How to Turn Guests Into Fans

Excerpted From
Know What You’re FOR
By Jeff Henderson

I’m so inspired by business leaders like Dana Spinola. Dana is the founder and CEO of fab’rik, a growing women’s boutique with 40 locations. The vision of fab’rik is to “create boutiques where everyone can afford to feel beautiful, one piece of fabric at a time.”

The core values of fab’rik are Dream, Hustle, Inspire, Wow and Heart.

There’s so much to learn from Dana and her team, but let me point out how they systematize the idea of “Wow.” Like you and me, they inherently know it is no small thing when a customer is “Wowed.” It has a ripple effect. But Dana doesn’t leave this to good intentions. She has created a system.

“Delivering Wow is one of our key performance indicators,” she said. “Each day, every one of our stores must report one Wow from the day. They send this along with their sales reports.”

Every day, when the franchise owners of fab’rik open their doors, they know one of their goals is to deliver at least one Wow to a customer.

An example of a Wow was one Valentine’s Day when a customer came in looking for something to wear for dinner that night. She mentioned to one of the staff members that she was concerned that they might not be able to go because they couldn’t find a babysitter.

“I’ll babysit for you,” the staff member said. “You are such a loyal customer. It would be a great way for us to help you.”

To which the customer said, “Wow!” Along with, “Here’s our address. See you at 6:00 p.m.”

You can’t babysit everyone’s kids; you can babysit someone’s kids. Wowing one customer each day is a way to grow small.

As Truett said, “We built Chick-fil-A one sandwich at a time.”

We’ve applied this thinking to our Guest Services strategy at Gwinnett Church. Each Sunday, we serve around 5,000 adults, children and students. It’s impossible for our volunteers and staff to create a personal interaction with everyone, but that shouldn’t stop us from a personal interaction with someone.

One of our Guest Services values is to deliver Wow—to serve our guests so well that they literally say, “Wow!”

To do that, we remind everyone that our goal every Sunday is for each of us to Wow one person. If each of us will commit to doing this individually, we will collectively Wow hundreds of our guests every Sunday.

It was easy to do this when our church was really small. It would also be easy to conclude that it’s not possible to maintain this “small” feeling with thousands. I refuse to think that way. We can grow large. We can grow small. We can choose both.

This is a mantra to repeat to yourself and the team each and every day: Personable leads to remarkable. Remarkable leads to memorable.

The greater the WOW factor, the more memorable we become. Customers feel less like customers and more like friends.

They will remember how you made them feel, and they’ll tell others about this memorable feeling.

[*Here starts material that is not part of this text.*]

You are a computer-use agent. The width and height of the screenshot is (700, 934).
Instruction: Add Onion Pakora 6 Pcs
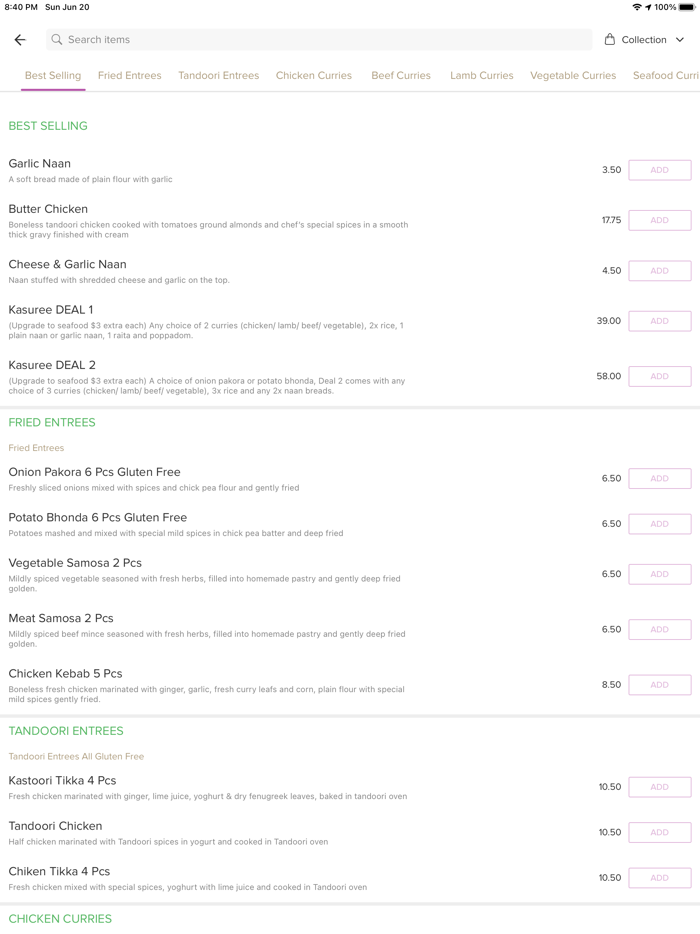659,479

The challenge is to not talk ourselves out of the small interactions our business or organization provides each and every day. In a very real way, this answers the HOW question from the previous chapter: How do we create sustainable, meaningful interactions with customers? Sure, there are lots of ways, but what if we just start simple, which is always the better way.

Let’s WOW one person every day.

This humanizes the business. It keeps the heart and focus on where it should be—our customers. When we Wow a customer, we are reminded they aren’t numbers. They’re people. And chances are they’re breathing.

And as Truett has said, if they’re breathing, they need encouraging.

So encourage them. Wow them. Cheer them on.

And when you do, something powerful happens.

They start cheering for you.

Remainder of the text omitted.